About this task>
From first line to last, retype the data exactly.

#### Entries provided

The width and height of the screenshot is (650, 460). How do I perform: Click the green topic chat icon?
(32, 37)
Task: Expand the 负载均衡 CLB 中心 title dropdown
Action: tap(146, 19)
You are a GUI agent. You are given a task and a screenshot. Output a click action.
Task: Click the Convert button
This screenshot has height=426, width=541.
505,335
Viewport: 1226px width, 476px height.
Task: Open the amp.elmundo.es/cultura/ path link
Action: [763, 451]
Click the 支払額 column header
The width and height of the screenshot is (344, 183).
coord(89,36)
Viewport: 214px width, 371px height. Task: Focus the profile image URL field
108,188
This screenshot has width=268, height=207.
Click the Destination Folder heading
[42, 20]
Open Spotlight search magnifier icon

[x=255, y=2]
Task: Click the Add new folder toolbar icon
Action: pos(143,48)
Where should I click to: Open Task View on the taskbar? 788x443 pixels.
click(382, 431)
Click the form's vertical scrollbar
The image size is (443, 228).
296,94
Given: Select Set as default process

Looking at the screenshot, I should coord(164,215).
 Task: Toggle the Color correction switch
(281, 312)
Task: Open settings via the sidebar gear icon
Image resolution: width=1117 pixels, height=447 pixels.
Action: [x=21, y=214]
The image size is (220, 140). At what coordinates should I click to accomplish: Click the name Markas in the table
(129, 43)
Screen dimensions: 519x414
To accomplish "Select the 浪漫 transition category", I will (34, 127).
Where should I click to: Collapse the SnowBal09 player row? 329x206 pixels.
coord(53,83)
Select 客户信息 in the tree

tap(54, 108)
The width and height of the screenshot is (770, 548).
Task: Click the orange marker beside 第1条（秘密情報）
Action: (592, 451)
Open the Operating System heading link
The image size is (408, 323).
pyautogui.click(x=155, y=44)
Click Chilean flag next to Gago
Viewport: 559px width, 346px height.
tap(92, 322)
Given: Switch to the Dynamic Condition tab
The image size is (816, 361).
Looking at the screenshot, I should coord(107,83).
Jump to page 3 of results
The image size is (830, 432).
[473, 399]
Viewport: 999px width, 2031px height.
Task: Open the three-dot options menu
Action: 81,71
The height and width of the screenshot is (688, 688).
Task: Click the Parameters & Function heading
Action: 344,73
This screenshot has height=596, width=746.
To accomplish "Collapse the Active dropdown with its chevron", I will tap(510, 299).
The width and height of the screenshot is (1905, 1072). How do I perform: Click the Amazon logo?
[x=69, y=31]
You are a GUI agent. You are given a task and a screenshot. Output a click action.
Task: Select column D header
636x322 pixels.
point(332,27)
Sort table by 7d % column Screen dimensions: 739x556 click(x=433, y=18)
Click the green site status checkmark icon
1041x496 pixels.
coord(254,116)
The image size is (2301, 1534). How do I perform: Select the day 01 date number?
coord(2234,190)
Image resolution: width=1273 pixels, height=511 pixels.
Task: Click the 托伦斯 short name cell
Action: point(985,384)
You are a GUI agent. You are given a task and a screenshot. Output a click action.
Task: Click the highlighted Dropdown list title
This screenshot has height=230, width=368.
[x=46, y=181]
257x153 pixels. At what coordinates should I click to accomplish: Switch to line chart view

########

Solution to this task>
The width and height of the screenshot is (650, 460). How do I perform: Click the green topic chat icon?
(32, 37)
Task: Expand the 负载均衡 CLB 中心 title dropdown
Action: tap(146, 19)
You are a GUI agent. You are given a task and a screenshot. Output a click action.
Task: Click the Convert button
This screenshot has height=426, width=541.
505,335
Viewport: 1226px width, 476px height.
Task: Open the amp.elmundo.es/cultura/ path link
Action: [763, 451]
Click the 支払額 column header
The width and height of the screenshot is (344, 183).
coord(89,36)
Viewport: 214px width, 371px height. Task: Focus the profile image URL field
108,188
This screenshot has width=268, height=207.
Click the Destination Folder heading
[42, 20]
Open Spotlight search magnifier icon

[x=255, y=2]
Task: Click the Add new folder toolbar icon
Action: pos(143,48)
Where should I click to: Open Task View on the taskbar? 788x443 pixels.
click(382, 431)
Click the form's vertical scrollbar
The image size is (443, 228).
296,94
Given: Select Set as default process

Looking at the screenshot, I should coord(164,215).
 Task: Toggle the Color correction switch
(281, 312)
Task: Open settings via the sidebar gear icon
Image resolution: width=1117 pixels, height=447 pixels.
Action: [x=21, y=214]
The image size is (220, 140). At what coordinates should I click to accomplish: Click the name Markas in the table
(129, 43)
Screen dimensions: 519x414
To accomplish "Select the 浪漫 transition category", I will (34, 127).
Where should I click to: Collapse the SnowBal09 player row? 329x206 pixels.
coord(53,83)
Select 客户信息 in the tree

tap(54, 108)
The width and height of the screenshot is (770, 548).
Task: Click the orange marker beside 第1条（秘密情報）
Action: (592, 451)
Open the Operating System heading link
The image size is (408, 323).
pyautogui.click(x=155, y=44)
Click Chilean flag next to Gago
Viewport: 559px width, 346px height.
tap(92, 322)
Given: Switch to the Dynamic Condition tab
The image size is (816, 361).
Looking at the screenshot, I should coord(107,83).
Jump to page 3 of results
The image size is (830, 432).
[473, 399]
Viewport: 999px width, 2031px height.
Task: Open the three-dot options menu
Action: 81,71
The height and width of the screenshot is (688, 688).
Task: Click the Parameters & Function heading
Action: 344,73
This screenshot has height=596, width=746.
To accomplish "Collapse the Active dropdown with its chevron", I will tap(510, 299).
The width and height of the screenshot is (1905, 1072). How do I perform: Click the Amazon logo?
[x=69, y=31]
You are a GUI agent. You are given a task and a screenshot. Output a click action.
Task: Select column D header
636x322 pixels.
point(332,27)
Sort table by 7d % column Screen dimensions: 739x556 click(x=433, y=18)
Click the green site status checkmark icon
1041x496 pixels.
coord(254,116)
The image size is (2301, 1534). How do I perform: Select the day 01 date number?
coord(2234,190)
Image resolution: width=1273 pixels, height=511 pixels.
Task: Click the 托伦斯 short name cell
Action: point(985,384)
You are a GUI agent. You are given a task and a screenshot. Output a click action.
Task: Click the highlighted Dropdown list title
This screenshot has height=230, width=368.
[x=46, y=181]
257x153 pixels. At what coordinates should I click to accomplish: Switch to line chart view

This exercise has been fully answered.